In compenso, il fascismo e il suo capo seppero sfruttare al massimo
l'inclinazione delle masse latine allo spettacolo e alla parola. In
un paese in cui la lirica era regina, molti italiani apprezzarono
nel Duce un talento di tenore e di attore. Mussolini eccelleva nei
lunghi periodi scanditi con voce potente dall'alto del balcone di
Palazzo Venezia, nei dialoghi con la folla ereditati dal rituale
dannunziano, nelle formule emozionanti, nel gesto teatrale che oggi
fa ridere, mache va collocato nel suo contesto.

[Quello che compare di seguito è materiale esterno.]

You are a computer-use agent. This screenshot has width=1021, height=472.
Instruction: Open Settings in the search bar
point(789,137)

Importante era anche
la messa in scena sempre più sofisticata che circondava le riunioni
di massa e le parate paramilitari, le dodici orchestre collocate
intorno a piazza Venezia, le grancasse e le trombe che annunciavano
l'arrivo del dittatore, i canti fascisti intonati dalle camicie
nere, gli interminabili cortei delle organizzazioni del partito
attraverso la via sacra del regime, la via dei Fori Imperiali.

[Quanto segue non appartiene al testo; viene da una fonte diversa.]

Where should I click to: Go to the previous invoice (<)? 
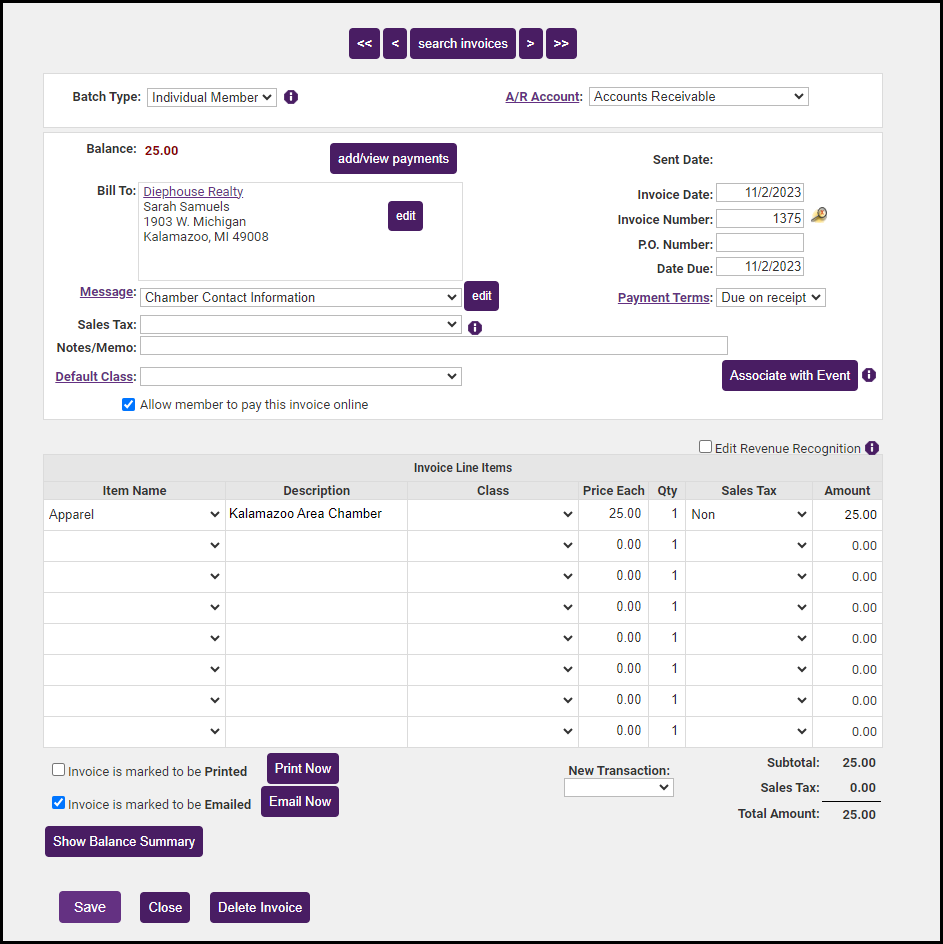pyautogui.click(x=395, y=43)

Certamente, il successo di queste manifestazioni era garantito
anche dalla presenza di una claque. Quando il Duce si spostava,
treni di «comparse» stipendiate lo seguivano nel suo viaggio. A
ogni tappa si mescolavano ai curiosi e davano il tono, se era
necessario, alle reazioni del pubblico. Ma era sempre necessario?
All'apogeo del regime, nel 1935-1936, il consenso e la passione
della «festa» bastavano a scatenare l'entusiasmo. A questa data,
il fascismo era ancora uno spettacolo di successo.

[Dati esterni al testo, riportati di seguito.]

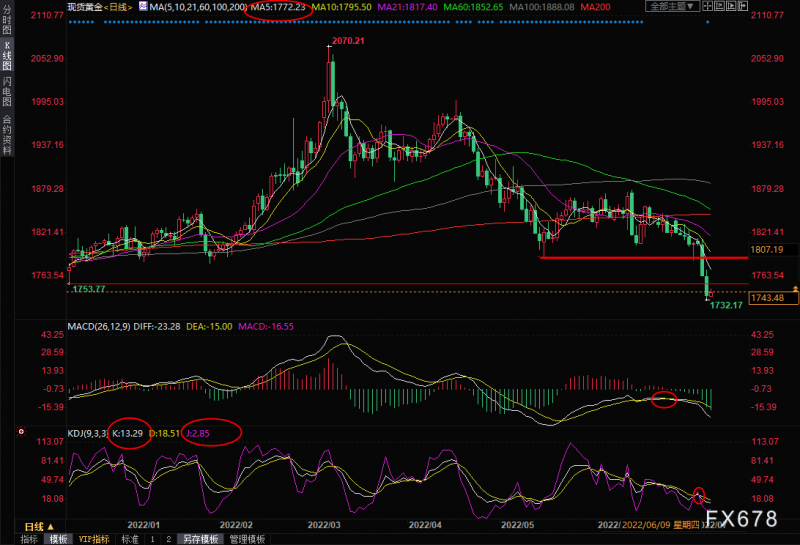
Task: Click the red horizontal support line
Action: pyautogui.click(x=640, y=258)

Lo sport, un altro quasi-monopolio dello Stato, assumeva una
funzione di tipo analogo, quella di raccogliere in grandi cerimonie
rituali masse ardenti di passione nazionalistica e di ammirazione
per effimeri idoli. Il regime vi trovò un notevole vantaggio a più
di un titolo. Lo sport-spettacolo, prolungato dalla lettura dei
giornali e dall'ascolto di trasmissioni radiofoniche specializzate,
costituiva un'ottima occasione per distogliere le masse dalle loro
preoccupazioni quotidiane. Esso permetteva di nutrire a basso
prezzo le pulsioni nazionalistiche e di esercitare con sistemi
adatti la propaganda: canti, musica militare, discorsi che
precedevano i grandi incontri sportivi, ritratti del Duce e parole
d'ordine del regime affissi in tutti gli stadi della penisola,
evoluzioni ginniche della gioventù fascista prima degli incontri
ecc. Bisogna aggiungere l'effetto di trascinamento di cui
beneficiava lo sport di massa, secondo i programmi dei dirigenti
che riponevano molte speranze nel culto dei muscoli e delle virtù
virili.
Forte del sostegno delle autorità e dell'infatuazione del pubblico,
lo sport italiano, che beneficiava anche dello sforzo intrapreso dal
fascismo per sviluppare gli impianti sportivi, ebbe uno sviluppo
spettacolare e registrò buoni risultati, soprattutto nel calcio,
nel ciclismo, nello sci, negli sport motorizzati (automobilismo,
motociclismo, aviazione). Nel 1933, il falegname Primo Camera
divenne per qualche tempo l'idolo di tutta l'Italia conquistando a
New York il titolo di campione dei pesi massimi. Ma anche in questo
campo la propaganda fascista non eviterà di sfiorare il grottesco
impedendo ai giornali di pubblicare foto del pugile al tappeto. Nel
1939, la Federazione del tennis darà ai giocatori la consegna di
indossare la divisa fascista negli incontri internazionali e di
rispondere alla stretta di mano degli avversari con il saluto
romano.
7. «La cinematografia è l'arma più forte»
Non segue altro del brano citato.